しかしこういう旅をしていると、中心部が離れていてもどんな規模の街なのか、何があるのかもうだいたいわかってくるのだと思う。それは傲慢というより、独り身の私の遊びであり、楽しみだった。
もし予想できぬ形で大切なものがあるのだとしたら、それは駅自身、鉄道文化自身がそれを発見していない、ともいえそうだった。もしそういうものが増えてきたら、本当に鉄道の終わりなのだろう。
その跨線橋を眺めていると、地勢もあってか、ふいに飛騨地方にいる気がしてきた。八尾は飛騨文化圏なのだろうか。
けれど構内はつまらなかった。しかしそのつまらなさはちょうどよかった。このしまりのない感じは昔と変わらなさそうだ。駅舎がいまどき珍しい、大ぶりの函形木造で、中も純粋な明治風で、品のよいものだった。作り直した懐古趣味ほど下品なものはない。こんな時代のは駅前が狭いのに、異様に広く、当時からおわらのことを考えていてたのかと思うほどだが、そんなことはないんだろう。
三十後半の夫婦が旅行に来ていて、薬局を探していてた。手を怪我したのだろうか。もう風の盆も終わったばかりなので、ここに来るのは珍しいなと思った。駅前にいるのはその二人と私だけ。人や人を待つ車さえない。
駅前を道路脇として据える福島通りは商店街の残骸だが、駅のあたりだけは歴史的景観への意識を惹起させるように土色の舗装や、江戸期の大きな商店を想わせる整備がされていた。余裕もあり、どうにか人混みも捌けそうだった。八尾の有名な石畳のまちはここから離れている。風の盆のといえばそこになる。

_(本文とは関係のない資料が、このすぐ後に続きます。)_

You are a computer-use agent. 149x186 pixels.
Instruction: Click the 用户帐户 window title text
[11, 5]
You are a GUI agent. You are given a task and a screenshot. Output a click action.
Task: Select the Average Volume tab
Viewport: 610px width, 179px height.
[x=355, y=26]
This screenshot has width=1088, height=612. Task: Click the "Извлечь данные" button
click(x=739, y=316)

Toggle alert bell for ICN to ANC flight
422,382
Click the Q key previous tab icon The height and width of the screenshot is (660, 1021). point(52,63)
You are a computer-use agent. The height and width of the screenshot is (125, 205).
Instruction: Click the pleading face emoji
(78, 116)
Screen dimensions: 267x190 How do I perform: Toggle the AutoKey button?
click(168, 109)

天気が良すぎて対流が起きたせいか、雲が増えてきた。肌寒くもなり、時期を外した例の夫婦や、私のような旅の者には似つかわしく思えた。「なんか、おわらがごっそり持って行ったみたいだな。」 もう人影がほぼない。そういう中、例の二人の姿を見かけると、
「やっぱりおわらを見に来たいな。」
プレーンな姿と真実を常に求める青年期をもう超えたい、と思った。青年期という単独の心の祝祭―それが喩え蒼黒いものでも―それが終わりかけ、全体への融合からの共感、その背後にある孤独、という健康を得たくなっていたかもしれなかった。あの二人も、二人の間だけは一つの祝祭ではなかろうか。
駅員は券売機をこじ開けて現金を取り出し、駅務室で数える機械に投入しているようで、出札のスクリーンの向うで凄まじい音がしている。こういう作業は今みたいなダイヤホールの暇のときに行われ、大事なときなので一人勤務のときは出札も改札もしない。場所によっては主要駅行の列車の運転台に載せ、定期的に現金を駅からなくすことで防犯に努めているようだ。そういうときは防護要員が乗り合わせていることもあるかもしれない。

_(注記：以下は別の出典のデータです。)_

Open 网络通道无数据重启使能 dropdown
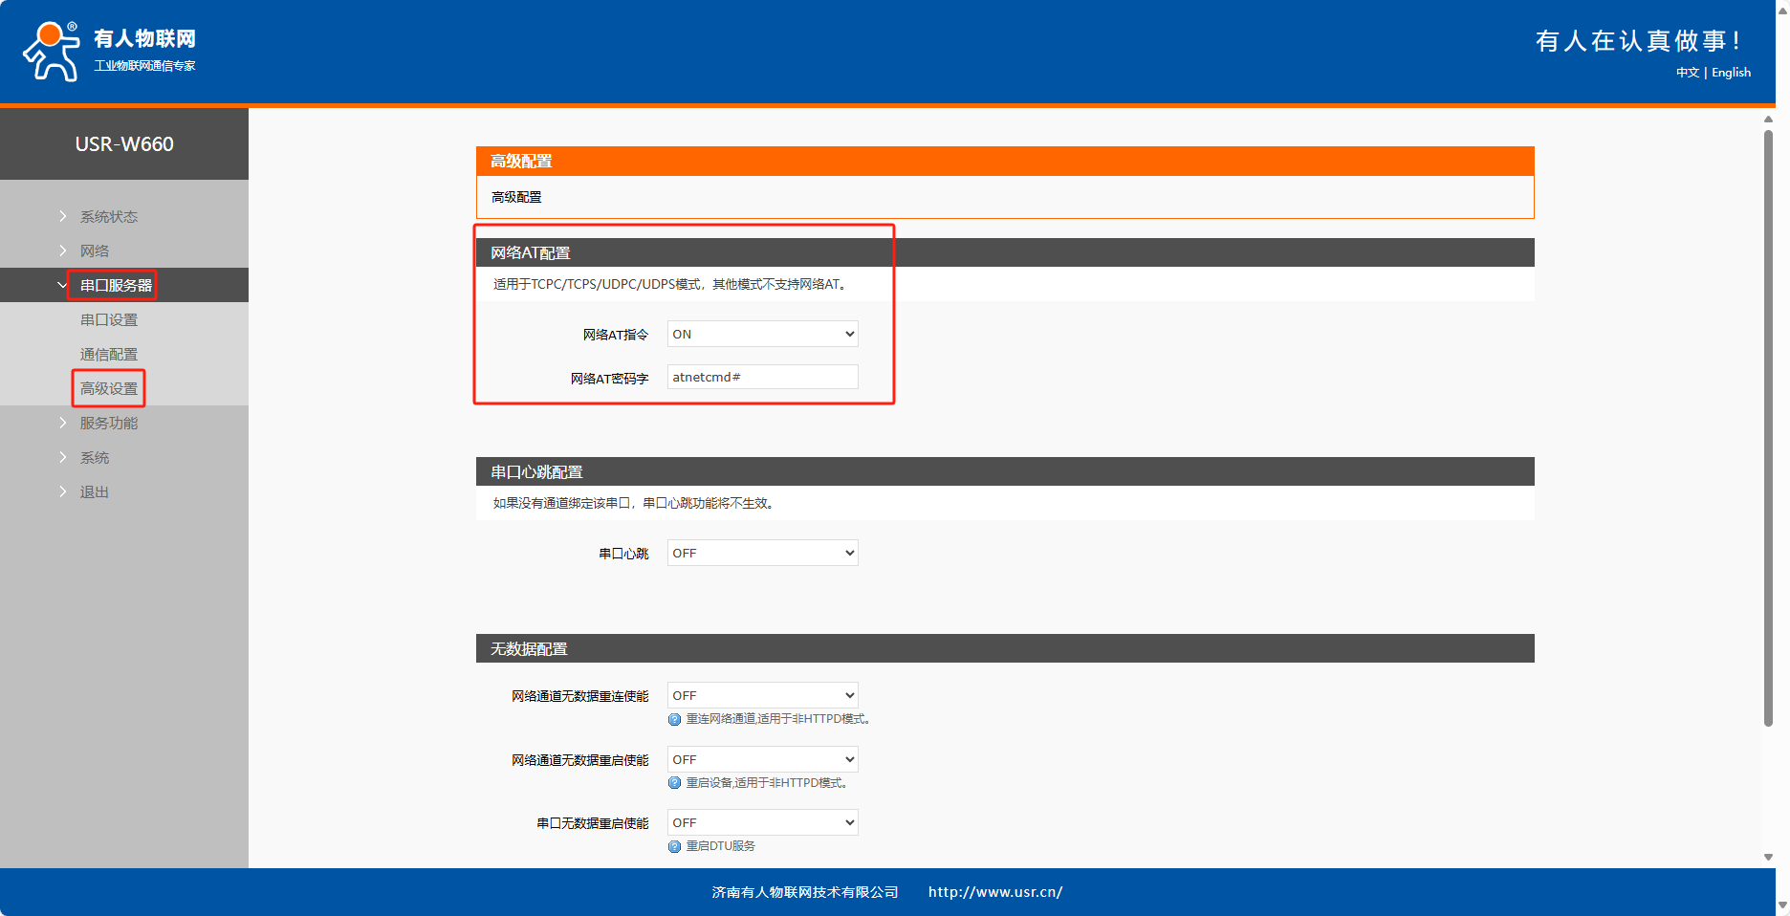 (762, 760)
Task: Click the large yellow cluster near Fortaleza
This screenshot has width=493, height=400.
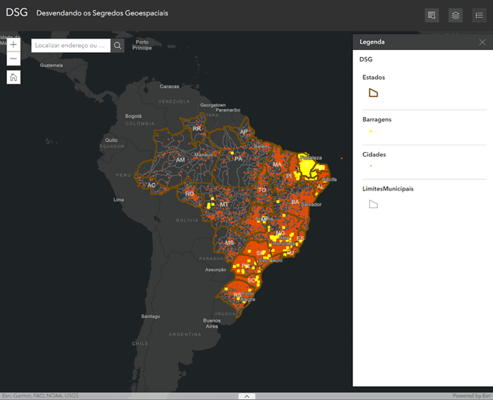Action: coord(309,168)
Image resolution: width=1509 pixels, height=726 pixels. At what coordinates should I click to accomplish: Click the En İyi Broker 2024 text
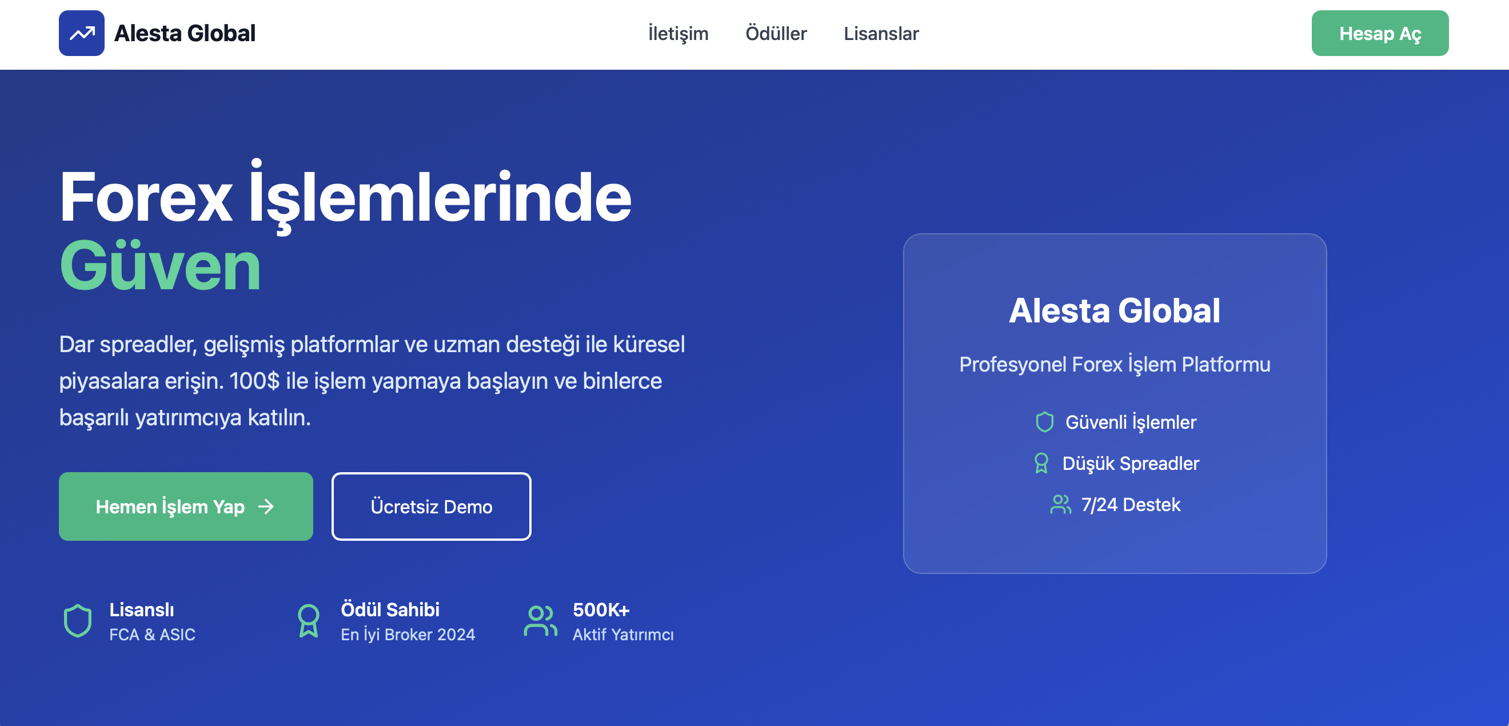tap(408, 635)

腕時計を見て、「まだ時間があるなあ」。待合に居座らず、切符は持っているので、ホームで待つことにした。例の凸部の近くの椅子に座ってため息ついてから、鞄からおにぎりとパンを抜き出して食べはじめた。昨日買ったものだからおいしくなさそうな顔してる。どの駅でも時間を惜しんでいるため、こういう細切れの時間に食べることがほんと多い。

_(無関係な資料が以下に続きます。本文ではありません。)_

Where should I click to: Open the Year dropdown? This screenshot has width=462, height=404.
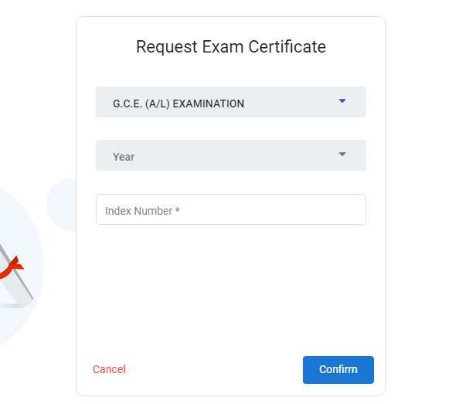[231, 155]
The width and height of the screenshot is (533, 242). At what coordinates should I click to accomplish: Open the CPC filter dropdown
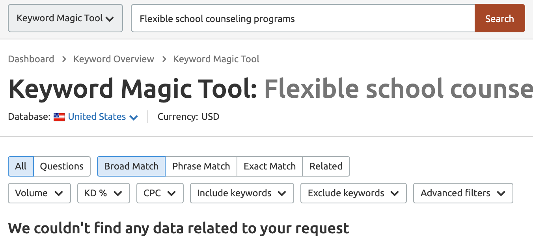point(160,193)
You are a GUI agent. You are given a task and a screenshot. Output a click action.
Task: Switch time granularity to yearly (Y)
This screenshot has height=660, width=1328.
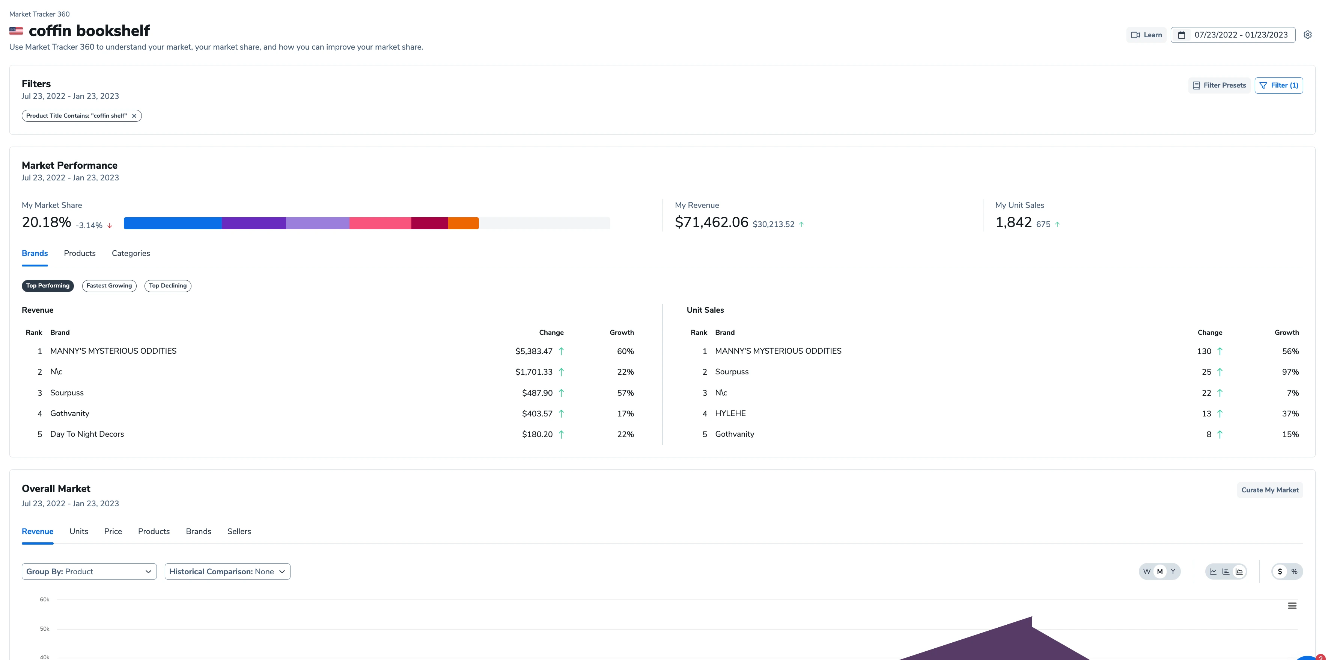point(1173,571)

「すごいな硬貨の音。」 駅自体は暇、自分も暇。掃除に居合わせることも多く、客になった気がしない。自分の人生なんてそんなものか、と思う。今がダイヤホールなの知ってるでしょ? 決してそんなことは思われていないが、そう思われている気がしてならなかった。見知らぬ駅に降りることを考える、それだけが自分の日常になっていた。歓迎もされないし、私も期待しない。けれどこのときは、それが風のようなさわやかな寂しさだった。
向かいのホームに富山方から列車が着き、客が降りてくる。そのまま猪谷に向かうと思いきや、動く気配がない。改札を終えた駅員が回って来て「どうしたん?」。いやあれじゃなく次のに乗るんです、というと、おーそうかー、とすぐ駅務室に引っ込んだ。のんきにおにぎりにむしゃぶっていると、例の列車の様子がおかしい。運転士が富山方に座り直している。「あれ…」 そうこういううちに発車! 「あれが乗る予定だった列車だったのか!」 そう、富山行の越中八尾折り返しが高山方のホームに着いたのだった。
次の来るのも富山行で、猪谷行きはない。だから運転士、何の列車に乗るの?と遠くから窺っていたんだ…。下手したら「富山行ならこっちだよ」と。やらかした、と思うも、風に吹かれる有蓋陸橋が夢見る街は、静かなままだった。
それで次の富山行に乗ることになったが、これも同様に3番線に停まった。こうして富山から越中八尾までは本数が多いのだった。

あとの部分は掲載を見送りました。